Excerpt. © Reprinted by permission. All rights reserved.:
The Littlest Bigfoot CHAPTER 1




ON A CLEAR AND SUNNY morning in September, a twelve-year-old girl named Alice Mayfair stood in the sunshine on the corner of Eighty-Ninth Street and Fifth Avenue in New York City and tried to disappear.

She was tall, so she slumped, curving her spine into the shape of a C and tucking her chin into her chest. She was wide, so she pulled her shoulders close together and hunched forward with her gaze focused on the ground. Her hands, big and thick as ham steaks, were jammed in her pockets as always. Her big feet were pressed so closely together that a casual observer might think she had a single large foot instead of two regular ones.

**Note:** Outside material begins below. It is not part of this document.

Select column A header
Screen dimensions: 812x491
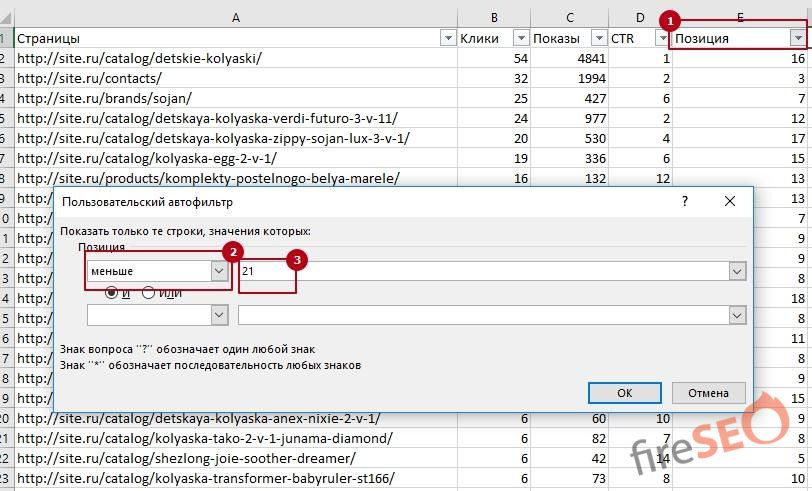click(235, 17)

Her hair was the one thing that Alice couldn’t subdue. Reddish blond, thick, and unruly, Alice’s hair refused to behave, no matter how tightly she braided it or how many elastic bands she used to keep it in place. Living with the Mane, as she called it, was like having a three-year-old on top of her head, a little kid who refused to listen or be good, no matter what bribes she offered or what punishments she put in place.

“Behave,” she would whisper each morning, working expensive styling glop through the thicket before combing it carefully and plaiting it into thick braids that fell to the middle of her back. The Mane would look fine when she left for school, but by the time she arrived at her first class, there’d be stray curls sneaking out of the elastic bands and making their way to freedom at the back of her neck and the crown of her head. By lunchtime the elastic bands would have snapped and the Mane would be a frenzy of tangled curls, foaming and frothing its way down to her waist like it was trying to climb off her body and make a break for freedom. Sometimes, in desperation, she’d tuck her hair underneath her shirt, and she’d spend the rest of the day with its springy, ticklish weight against her back.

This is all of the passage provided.